╔══

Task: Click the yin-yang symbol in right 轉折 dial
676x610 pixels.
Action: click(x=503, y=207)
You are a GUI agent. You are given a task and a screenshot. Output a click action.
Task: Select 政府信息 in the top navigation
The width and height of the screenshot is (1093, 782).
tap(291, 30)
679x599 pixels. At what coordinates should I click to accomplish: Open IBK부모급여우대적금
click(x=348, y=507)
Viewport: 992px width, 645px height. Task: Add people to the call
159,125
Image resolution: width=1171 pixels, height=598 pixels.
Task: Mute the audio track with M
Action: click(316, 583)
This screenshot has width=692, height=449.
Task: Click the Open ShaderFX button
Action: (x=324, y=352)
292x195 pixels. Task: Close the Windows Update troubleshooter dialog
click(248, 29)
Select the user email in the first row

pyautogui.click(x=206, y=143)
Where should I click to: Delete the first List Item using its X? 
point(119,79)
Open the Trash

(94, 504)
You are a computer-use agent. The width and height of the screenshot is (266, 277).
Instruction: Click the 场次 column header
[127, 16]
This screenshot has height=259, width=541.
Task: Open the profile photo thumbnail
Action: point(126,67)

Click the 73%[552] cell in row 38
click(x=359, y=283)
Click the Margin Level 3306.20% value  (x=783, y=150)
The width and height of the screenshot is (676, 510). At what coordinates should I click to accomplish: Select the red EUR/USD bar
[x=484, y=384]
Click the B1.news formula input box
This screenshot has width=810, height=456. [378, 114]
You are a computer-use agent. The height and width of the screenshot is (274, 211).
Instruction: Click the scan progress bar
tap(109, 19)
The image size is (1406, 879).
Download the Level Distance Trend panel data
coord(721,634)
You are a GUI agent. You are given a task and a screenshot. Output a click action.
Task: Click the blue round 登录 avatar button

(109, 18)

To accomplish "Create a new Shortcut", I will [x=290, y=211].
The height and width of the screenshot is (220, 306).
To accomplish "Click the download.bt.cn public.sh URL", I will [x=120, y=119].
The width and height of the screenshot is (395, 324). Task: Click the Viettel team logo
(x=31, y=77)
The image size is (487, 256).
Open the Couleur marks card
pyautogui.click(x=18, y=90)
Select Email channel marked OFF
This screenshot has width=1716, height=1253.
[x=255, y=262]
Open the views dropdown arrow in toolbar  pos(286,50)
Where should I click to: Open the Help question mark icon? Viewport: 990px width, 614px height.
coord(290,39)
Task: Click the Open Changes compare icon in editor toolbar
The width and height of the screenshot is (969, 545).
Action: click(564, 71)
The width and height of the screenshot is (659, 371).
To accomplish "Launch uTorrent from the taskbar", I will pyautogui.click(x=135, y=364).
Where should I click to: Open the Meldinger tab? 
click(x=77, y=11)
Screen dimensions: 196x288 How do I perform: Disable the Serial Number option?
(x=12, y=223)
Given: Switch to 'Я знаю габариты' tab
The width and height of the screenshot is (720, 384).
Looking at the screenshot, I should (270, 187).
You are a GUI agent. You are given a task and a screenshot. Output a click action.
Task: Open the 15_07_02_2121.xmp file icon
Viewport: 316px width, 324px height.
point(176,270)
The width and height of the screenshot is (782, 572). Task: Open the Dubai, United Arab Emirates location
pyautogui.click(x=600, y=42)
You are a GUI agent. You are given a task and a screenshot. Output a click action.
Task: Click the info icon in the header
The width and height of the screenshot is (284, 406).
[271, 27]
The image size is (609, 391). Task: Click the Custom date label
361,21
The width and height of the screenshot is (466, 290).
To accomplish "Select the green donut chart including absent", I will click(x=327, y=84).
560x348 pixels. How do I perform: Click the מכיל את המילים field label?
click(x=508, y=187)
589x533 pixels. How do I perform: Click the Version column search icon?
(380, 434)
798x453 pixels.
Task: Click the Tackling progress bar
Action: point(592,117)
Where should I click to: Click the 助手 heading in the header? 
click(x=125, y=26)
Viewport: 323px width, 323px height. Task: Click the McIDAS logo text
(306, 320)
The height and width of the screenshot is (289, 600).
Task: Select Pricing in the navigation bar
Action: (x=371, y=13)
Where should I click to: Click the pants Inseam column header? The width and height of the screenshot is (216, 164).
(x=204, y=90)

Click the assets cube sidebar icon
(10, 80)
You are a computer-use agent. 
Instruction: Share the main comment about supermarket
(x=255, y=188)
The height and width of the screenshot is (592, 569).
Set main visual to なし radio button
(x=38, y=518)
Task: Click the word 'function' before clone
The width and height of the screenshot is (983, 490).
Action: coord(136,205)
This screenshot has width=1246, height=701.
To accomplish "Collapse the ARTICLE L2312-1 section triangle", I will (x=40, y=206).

╚══

REQUIRED WORK | Repeat the data. Keep every word the same.

SOLUTION TO THIS PROBLEM |
Task: Click the yin-yang symbol in right 轉折 dial
676x610 pixels.
Action: click(x=503, y=207)
You are a GUI agent. You are given a task and a screenshot. Output a click action.
Task: Select 政府信息 in the top navigation
The width and height of the screenshot is (1093, 782).
tap(291, 30)
679x599 pixels. At what coordinates should I click to accomplish: Open IBK부모급여우대적금
click(x=348, y=507)
Viewport: 992px width, 645px height. Task: Add people to the call
159,125
Image resolution: width=1171 pixels, height=598 pixels.
Task: Mute the audio track with M
Action: click(316, 583)
This screenshot has width=692, height=449.
Task: Click the Open ShaderFX button
Action: (x=324, y=352)
292x195 pixels. Task: Close the Windows Update troubleshooter dialog
click(248, 29)
Select the user email in the first row

pyautogui.click(x=206, y=143)
Where should I click to: Delete the first List Item using its X? 
point(119,79)
Open the Trash

(94, 504)
You are a computer-use agent. The width and height of the screenshot is (266, 277).
Instruction: Click the 场次 column header
[127, 16]
This screenshot has height=259, width=541.
Task: Open the profile photo thumbnail
Action: point(126,67)

Click the 73%[552] cell in row 38
click(x=359, y=283)
Click the Margin Level 3306.20% value  (x=783, y=150)
The width and height of the screenshot is (676, 510). At what coordinates should I click to accomplish: Select the red EUR/USD bar
[x=484, y=384]
Click the B1.news formula input box
This screenshot has width=810, height=456. [378, 114]
You are a computer-use agent. The height and width of the screenshot is (274, 211).
Instruction: Click the scan progress bar
tap(109, 19)
The image size is (1406, 879).
Download the Level Distance Trend panel data
coord(721,634)
You are a GUI agent. You are given a task and a screenshot. Output a click action.
Task: Click the blue round 登录 avatar button

(109, 18)

To accomplish "Create a new Shortcut", I will [x=290, y=211].
The height and width of the screenshot is (220, 306).
To accomplish "Click the download.bt.cn public.sh URL", I will [x=120, y=119].
The width and height of the screenshot is (395, 324). Task: Click the Viettel team logo
(x=31, y=77)
The image size is (487, 256).
Open the Couleur marks card
pyautogui.click(x=18, y=90)
Select Email channel marked OFF
This screenshot has width=1716, height=1253.
[x=255, y=262]
Open the views dropdown arrow in toolbar  pos(286,50)
Where should I click to: Open the Help question mark icon? Viewport: 990px width, 614px height.
coord(290,39)
Task: Click the Open Changes compare icon in editor toolbar
The width and height of the screenshot is (969, 545).
Action: click(564, 71)
The width and height of the screenshot is (659, 371).
To accomplish "Launch uTorrent from the taskbar", I will pyautogui.click(x=135, y=364).
Where should I click to: Open the Meldinger tab? 
click(x=77, y=11)
Screen dimensions: 196x288 How do I perform: Disable the Serial Number option?
(x=12, y=223)
Given: Switch to 'Я знаю габариты' tab
The width and height of the screenshot is (720, 384).
Looking at the screenshot, I should (270, 187).
You are a GUI agent. You are given a task and a screenshot. Output a click action.
Task: Open the 15_07_02_2121.xmp file icon
Viewport: 316px width, 324px height.
point(176,270)
The width and height of the screenshot is (782, 572). Task: Open the Dubai, United Arab Emirates location
pyautogui.click(x=600, y=42)
You are a GUI agent. You are given a task and a screenshot. Output a click action.
Task: Click the info icon in the header
The width and height of the screenshot is (284, 406).
[271, 27]
The image size is (609, 391). Task: Click the Custom date label
361,21
The width and height of the screenshot is (466, 290).
To accomplish "Select the green donut chart including absent", I will click(x=327, y=84).
560x348 pixels. How do I perform: Click the מכיל את המילים field label?
click(x=508, y=187)
589x533 pixels. How do I perform: Click the Version column search icon?
(380, 434)
798x453 pixels.
Task: Click the Tackling progress bar
Action: point(592,117)
Where should I click to: Click the 助手 heading in the header? 
click(x=125, y=26)
Viewport: 323px width, 323px height. Task: Click the McIDAS logo text
(306, 320)
The height and width of the screenshot is (289, 600).
Task: Select Pricing in the navigation bar
Action: (x=371, y=13)
Where should I click to: Click the pants Inseam column header? The width and height of the screenshot is (216, 164).
(x=204, y=90)

Click the assets cube sidebar icon
(10, 80)
You are a computer-use agent. 
Instruction: Share the main comment about supermarket
(x=255, y=188)
The height and width of the screenshot is (592, 569).
Set main visual to なし radio button
(x=38, y=518)
Task: Click the word 'function' before clone
The width and height of the screenshot is (983, 490).
Action: coord(136,205)
This screenshot has width=1246, height=701.
To accomplish "Collapse the ARTICLE L2312-1 section triangle", I will (x=40, y=206).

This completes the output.